The .assembly directive declares the manifest and specifies to which assembly the current module belongs. In this example, the .assembly directive specifies the name of the assembly to be Customer. It is this name (combined with the version number and optionally a public key) rather than the name of the DLL or EXE file that is used at runtime to resolve the identity of the assembly. Also note that if the assembly is signed, you will see the .publickey defined within the .assembly directive. It also indicates what custom attributes have been added to the metadata.

The .assembly Customer metadata statement indicates that the assembly name is Customer. Note that this is not the name of a component class within the assembly, but rather the assembly itself. This assembly is not digitally signed, and therefore it does not contain a public key.

In multifile assemblies (discussed in a later section) the manifest stores a hash of each file. The .hash algorithm 0x00008004 metadata statement indicates that SHA1 is the hash algorithm that is to produce this hash-code value. Many hash-code algorithms exist. Initially, however, only MD5 (0x000803) and SHA1 (0x000804) are supported by .NET.

Hash Algorithms

A hash algorithm is a mathematical function that takes the original data of arbitrary size as input and generates a hash code, also known as a message digest, which is a fixed- sized binary output. An effective hash function is a one-way function that is highly collision free, with a result that is relatively small and fixed in size. Ideally, a hash function is efficient to calculate as well. A one-way function is a function that has no inverse, so that you cannot effectively reproduce the original data from the hash-code value. ^[5] The phrase "highly collision free" means that the probability that two distinct original input data samples generate the same hash code is very small, and it is unlikely to calculate two distinct input data samples that result in the same hash-code value. The well-known MD5 and SHA1 hash algorithms are considered to be excellent choices for use in digital signing, and they are both supported by .NET.

^[5] One-way encryption codes are used to store passwords in a passwords database. When you log in, the password you enter is encrypted and compared with what is stored in the database.

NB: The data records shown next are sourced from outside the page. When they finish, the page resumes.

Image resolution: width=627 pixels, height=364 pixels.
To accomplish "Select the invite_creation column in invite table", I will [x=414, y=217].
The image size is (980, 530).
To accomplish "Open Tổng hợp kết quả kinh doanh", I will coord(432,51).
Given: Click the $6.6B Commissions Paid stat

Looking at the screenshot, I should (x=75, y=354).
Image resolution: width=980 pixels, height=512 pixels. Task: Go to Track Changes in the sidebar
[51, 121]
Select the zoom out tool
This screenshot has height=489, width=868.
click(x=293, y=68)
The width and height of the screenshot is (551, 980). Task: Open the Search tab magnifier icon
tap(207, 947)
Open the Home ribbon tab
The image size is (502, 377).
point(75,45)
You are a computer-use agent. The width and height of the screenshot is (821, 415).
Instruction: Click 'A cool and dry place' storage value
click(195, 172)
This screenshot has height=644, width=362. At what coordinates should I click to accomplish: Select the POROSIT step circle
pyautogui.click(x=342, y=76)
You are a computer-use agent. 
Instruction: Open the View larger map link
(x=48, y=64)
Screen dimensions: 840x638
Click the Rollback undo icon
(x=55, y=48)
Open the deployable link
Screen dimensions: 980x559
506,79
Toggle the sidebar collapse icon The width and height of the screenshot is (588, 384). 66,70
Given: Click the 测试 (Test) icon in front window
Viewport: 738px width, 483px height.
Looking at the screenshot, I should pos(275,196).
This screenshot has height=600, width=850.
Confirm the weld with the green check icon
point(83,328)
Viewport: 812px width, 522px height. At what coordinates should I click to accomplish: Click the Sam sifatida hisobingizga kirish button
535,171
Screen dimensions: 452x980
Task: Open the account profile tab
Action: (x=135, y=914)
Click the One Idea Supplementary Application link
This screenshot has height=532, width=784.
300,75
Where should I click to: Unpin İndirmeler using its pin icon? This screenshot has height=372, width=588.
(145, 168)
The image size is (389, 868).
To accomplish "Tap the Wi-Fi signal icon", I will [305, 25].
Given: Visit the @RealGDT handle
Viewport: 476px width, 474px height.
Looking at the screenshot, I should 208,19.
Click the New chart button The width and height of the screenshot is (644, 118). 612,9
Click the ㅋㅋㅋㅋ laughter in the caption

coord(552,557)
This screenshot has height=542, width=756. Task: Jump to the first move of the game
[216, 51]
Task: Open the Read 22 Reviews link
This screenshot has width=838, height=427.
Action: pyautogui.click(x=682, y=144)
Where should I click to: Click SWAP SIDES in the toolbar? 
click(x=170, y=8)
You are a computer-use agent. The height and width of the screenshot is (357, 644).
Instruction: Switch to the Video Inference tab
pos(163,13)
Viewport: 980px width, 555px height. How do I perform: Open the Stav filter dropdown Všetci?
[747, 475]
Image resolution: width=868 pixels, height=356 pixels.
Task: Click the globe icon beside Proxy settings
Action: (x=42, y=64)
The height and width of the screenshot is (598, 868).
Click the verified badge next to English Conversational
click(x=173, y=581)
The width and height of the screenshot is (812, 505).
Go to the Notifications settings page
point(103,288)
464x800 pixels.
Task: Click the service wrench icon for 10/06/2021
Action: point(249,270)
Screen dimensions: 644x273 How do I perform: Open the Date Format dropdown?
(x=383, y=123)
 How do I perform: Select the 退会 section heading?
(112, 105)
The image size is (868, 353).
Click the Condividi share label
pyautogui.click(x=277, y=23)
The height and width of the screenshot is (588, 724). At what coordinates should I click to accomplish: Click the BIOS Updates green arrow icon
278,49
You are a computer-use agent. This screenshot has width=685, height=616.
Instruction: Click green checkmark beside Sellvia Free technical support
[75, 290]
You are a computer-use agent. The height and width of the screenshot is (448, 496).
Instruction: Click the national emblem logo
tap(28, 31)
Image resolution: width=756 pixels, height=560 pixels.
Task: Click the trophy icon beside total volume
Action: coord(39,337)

If they match, you can log in. The password cannot be reconstructed from the encrypted value stored in the passwords database.

Versioning an Assembly

An assembly manifest contains the version of the assembly as well as the version of each of the assemblies that the assembly depends on. The version number of an assembly is composed of four numerical fields: Major, Minor, Build, and Revision. There are no semantics assigned to any of these fields by the CLR. Microsoft does suggest the following convention:

Major ” a change to this field indicates major incompatible changes.
Minor ” a change to this field indicates minor, but incompatible changes.
Build number ” a change to this field indicates a new backward-compatible release.
Revision ” a change to this field indicates a backward-compatible emergency bug fix.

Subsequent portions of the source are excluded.